What the exercise asks. Write out again only the lines that run from the start of the entries to the line containing "Given: Select the Zoom magnifier tool", both included.

[Stored data]
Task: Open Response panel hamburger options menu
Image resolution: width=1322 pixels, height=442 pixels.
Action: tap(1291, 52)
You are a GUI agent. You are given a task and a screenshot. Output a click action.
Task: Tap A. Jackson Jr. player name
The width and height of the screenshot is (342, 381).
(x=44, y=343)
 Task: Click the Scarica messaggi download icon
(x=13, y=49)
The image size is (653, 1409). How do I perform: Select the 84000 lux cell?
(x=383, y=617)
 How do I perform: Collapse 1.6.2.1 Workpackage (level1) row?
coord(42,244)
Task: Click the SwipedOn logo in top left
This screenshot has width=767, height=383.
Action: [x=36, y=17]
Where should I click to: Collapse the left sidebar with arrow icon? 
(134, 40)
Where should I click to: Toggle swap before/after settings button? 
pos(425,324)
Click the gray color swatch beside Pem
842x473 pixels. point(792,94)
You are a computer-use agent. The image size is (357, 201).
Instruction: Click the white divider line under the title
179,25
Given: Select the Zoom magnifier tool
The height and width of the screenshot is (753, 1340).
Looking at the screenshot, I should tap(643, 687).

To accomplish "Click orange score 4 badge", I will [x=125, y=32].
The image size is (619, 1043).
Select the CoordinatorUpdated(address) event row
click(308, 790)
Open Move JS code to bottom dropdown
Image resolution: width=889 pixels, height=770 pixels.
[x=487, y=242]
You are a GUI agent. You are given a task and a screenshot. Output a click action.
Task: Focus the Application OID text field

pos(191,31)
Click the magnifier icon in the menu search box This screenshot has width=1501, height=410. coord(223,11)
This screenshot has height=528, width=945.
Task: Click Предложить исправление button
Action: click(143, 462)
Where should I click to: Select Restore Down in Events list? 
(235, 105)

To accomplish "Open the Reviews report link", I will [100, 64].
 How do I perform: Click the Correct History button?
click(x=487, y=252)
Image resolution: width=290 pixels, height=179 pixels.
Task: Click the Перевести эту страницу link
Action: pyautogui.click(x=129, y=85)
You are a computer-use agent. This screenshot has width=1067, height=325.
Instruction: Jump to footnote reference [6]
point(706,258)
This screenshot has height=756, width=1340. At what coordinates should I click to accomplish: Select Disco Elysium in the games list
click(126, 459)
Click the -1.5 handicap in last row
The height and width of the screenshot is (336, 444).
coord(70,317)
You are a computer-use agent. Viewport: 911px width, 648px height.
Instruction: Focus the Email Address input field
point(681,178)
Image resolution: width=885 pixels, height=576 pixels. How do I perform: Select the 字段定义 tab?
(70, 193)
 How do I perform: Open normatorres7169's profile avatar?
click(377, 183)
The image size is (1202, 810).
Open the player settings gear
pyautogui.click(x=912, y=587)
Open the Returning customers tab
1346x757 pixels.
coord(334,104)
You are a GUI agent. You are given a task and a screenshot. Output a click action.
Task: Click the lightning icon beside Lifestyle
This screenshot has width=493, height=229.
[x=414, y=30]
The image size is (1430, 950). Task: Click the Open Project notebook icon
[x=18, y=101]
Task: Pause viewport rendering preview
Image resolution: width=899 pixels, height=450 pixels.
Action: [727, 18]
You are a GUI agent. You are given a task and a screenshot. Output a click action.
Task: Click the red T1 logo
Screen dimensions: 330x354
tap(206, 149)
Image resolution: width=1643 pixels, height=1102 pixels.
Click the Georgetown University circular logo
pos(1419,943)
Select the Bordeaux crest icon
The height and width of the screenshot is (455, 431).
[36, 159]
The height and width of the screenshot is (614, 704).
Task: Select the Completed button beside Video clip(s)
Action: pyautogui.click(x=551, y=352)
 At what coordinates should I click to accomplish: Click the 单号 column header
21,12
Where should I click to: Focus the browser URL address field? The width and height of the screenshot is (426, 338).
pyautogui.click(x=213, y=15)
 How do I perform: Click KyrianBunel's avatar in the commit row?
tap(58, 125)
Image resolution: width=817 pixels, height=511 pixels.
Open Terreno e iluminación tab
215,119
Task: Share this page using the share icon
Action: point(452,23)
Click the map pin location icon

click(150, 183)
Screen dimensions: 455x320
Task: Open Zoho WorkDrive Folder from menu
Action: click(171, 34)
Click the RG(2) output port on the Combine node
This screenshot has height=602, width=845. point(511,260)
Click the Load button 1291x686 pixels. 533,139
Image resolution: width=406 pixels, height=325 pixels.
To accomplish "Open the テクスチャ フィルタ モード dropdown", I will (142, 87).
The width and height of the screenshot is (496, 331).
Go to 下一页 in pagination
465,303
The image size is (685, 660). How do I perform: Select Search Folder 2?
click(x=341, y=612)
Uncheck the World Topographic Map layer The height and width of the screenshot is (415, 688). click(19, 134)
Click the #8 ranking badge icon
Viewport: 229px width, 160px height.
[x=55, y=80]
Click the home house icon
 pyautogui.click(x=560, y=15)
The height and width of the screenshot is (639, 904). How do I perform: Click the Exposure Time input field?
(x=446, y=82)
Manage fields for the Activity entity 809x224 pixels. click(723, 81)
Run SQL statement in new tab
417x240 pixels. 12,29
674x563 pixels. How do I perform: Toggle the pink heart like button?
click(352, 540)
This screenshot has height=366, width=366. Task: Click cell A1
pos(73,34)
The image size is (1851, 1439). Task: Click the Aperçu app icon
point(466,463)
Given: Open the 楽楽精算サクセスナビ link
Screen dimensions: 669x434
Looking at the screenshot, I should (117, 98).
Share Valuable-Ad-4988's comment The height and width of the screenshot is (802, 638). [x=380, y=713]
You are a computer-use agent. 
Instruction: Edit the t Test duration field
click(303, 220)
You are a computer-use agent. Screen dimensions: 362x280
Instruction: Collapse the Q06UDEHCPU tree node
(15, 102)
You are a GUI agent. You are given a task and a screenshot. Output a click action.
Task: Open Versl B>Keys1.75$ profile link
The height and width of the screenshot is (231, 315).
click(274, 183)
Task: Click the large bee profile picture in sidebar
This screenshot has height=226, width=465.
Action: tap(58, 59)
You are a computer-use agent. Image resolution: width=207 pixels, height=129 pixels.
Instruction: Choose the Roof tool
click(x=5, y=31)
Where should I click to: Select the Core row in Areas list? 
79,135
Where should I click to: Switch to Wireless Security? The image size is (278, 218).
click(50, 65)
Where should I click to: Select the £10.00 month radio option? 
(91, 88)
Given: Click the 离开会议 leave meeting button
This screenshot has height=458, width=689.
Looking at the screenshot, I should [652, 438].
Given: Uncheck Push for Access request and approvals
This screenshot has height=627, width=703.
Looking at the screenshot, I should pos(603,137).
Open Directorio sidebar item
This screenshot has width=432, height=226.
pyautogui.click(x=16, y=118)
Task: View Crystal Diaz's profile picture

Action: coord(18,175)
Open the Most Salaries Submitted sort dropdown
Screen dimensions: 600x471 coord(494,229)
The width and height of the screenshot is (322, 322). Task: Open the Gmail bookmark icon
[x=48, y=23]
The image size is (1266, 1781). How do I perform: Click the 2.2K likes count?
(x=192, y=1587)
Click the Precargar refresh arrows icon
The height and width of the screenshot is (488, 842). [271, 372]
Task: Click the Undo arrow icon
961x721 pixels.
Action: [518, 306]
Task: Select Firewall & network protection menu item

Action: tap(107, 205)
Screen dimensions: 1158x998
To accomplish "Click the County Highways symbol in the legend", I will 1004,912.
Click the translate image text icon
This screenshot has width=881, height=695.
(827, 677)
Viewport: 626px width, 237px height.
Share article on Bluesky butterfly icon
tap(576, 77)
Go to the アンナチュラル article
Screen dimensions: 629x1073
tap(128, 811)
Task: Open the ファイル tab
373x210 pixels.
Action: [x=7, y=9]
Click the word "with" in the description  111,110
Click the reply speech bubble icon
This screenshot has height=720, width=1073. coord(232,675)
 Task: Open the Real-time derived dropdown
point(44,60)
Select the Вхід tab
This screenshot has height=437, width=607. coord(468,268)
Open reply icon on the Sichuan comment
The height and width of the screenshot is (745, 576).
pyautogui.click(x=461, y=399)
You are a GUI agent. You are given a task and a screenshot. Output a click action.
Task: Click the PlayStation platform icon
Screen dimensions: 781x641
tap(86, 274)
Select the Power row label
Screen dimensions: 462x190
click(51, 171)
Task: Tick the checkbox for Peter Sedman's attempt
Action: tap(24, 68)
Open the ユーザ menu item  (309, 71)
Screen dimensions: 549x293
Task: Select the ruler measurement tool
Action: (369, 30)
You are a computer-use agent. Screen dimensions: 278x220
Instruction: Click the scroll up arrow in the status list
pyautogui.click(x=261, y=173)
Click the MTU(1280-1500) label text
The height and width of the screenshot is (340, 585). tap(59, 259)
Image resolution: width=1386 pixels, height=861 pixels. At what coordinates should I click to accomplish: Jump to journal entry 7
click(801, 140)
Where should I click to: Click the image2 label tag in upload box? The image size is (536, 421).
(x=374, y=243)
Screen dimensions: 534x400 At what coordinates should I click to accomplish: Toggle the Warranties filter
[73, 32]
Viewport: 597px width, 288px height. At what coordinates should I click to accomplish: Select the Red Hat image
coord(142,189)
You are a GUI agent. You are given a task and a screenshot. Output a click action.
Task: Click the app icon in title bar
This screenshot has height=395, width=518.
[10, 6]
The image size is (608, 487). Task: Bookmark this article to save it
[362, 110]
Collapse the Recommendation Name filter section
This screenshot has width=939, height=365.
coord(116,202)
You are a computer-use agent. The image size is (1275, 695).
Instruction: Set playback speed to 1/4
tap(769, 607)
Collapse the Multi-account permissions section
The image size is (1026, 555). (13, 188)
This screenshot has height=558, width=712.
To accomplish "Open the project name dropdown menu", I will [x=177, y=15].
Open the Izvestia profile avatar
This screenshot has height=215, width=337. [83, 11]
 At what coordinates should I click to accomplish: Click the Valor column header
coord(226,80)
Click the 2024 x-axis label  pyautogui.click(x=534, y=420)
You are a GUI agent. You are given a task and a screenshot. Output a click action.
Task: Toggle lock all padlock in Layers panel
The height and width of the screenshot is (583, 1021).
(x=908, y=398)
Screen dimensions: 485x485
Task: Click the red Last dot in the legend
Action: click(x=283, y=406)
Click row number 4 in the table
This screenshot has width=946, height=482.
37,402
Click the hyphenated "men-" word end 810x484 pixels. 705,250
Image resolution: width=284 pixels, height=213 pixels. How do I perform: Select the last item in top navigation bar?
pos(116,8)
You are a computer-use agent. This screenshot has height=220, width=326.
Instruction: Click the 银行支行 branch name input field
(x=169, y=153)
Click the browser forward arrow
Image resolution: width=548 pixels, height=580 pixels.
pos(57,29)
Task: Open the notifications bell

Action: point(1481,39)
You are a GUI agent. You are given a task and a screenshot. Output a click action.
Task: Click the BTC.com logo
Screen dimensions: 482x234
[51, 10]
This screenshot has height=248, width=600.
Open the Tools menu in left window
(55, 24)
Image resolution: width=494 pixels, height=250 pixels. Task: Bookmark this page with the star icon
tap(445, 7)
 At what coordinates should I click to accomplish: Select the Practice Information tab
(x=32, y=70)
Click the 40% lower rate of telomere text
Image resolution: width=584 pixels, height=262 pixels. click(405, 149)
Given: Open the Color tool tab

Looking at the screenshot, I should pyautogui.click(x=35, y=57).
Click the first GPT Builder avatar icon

Your response.
Task: Open Response panel hamburger options menu
Image resolution: width=1322 pixels, height=442 pixels.
Action: tap(1291, 52)
You are a GUI agent. You are given a task and a screenshot. Output a click action.
Task: Tap A. Jackson Jr. player name
The width and height of the screenshot is (342, 381).
(x=44, y=343)
 Task: Click the Scarica messaggi download icon
(x=13, y=49)
The image size is (653, 1409). How do I perform: Select the 84000 lux cell?
(x=383, y=617)
 How do I perform: Collapse 1.6.2.1 Workpackage (level1) row?
coord(42,244)
Task: Click the SwipedOn logo in top left
This screenshot has width=767, height=383.
Action: [x=36, y=17]
Where should I click to: Collapse the left sidebar with arrow icon? 
(134, 40)
Where should I click to: Toggle swap before/after settings button? 
pos(425,324)
Click the gray color swatch beside Pem
842x473 pixels. point(792,94)
You are a computer-use agent. The image size is (357, 201).
Instruction: Click the white divider line under the title
179,25
Given: Select the Zoom magnifier tool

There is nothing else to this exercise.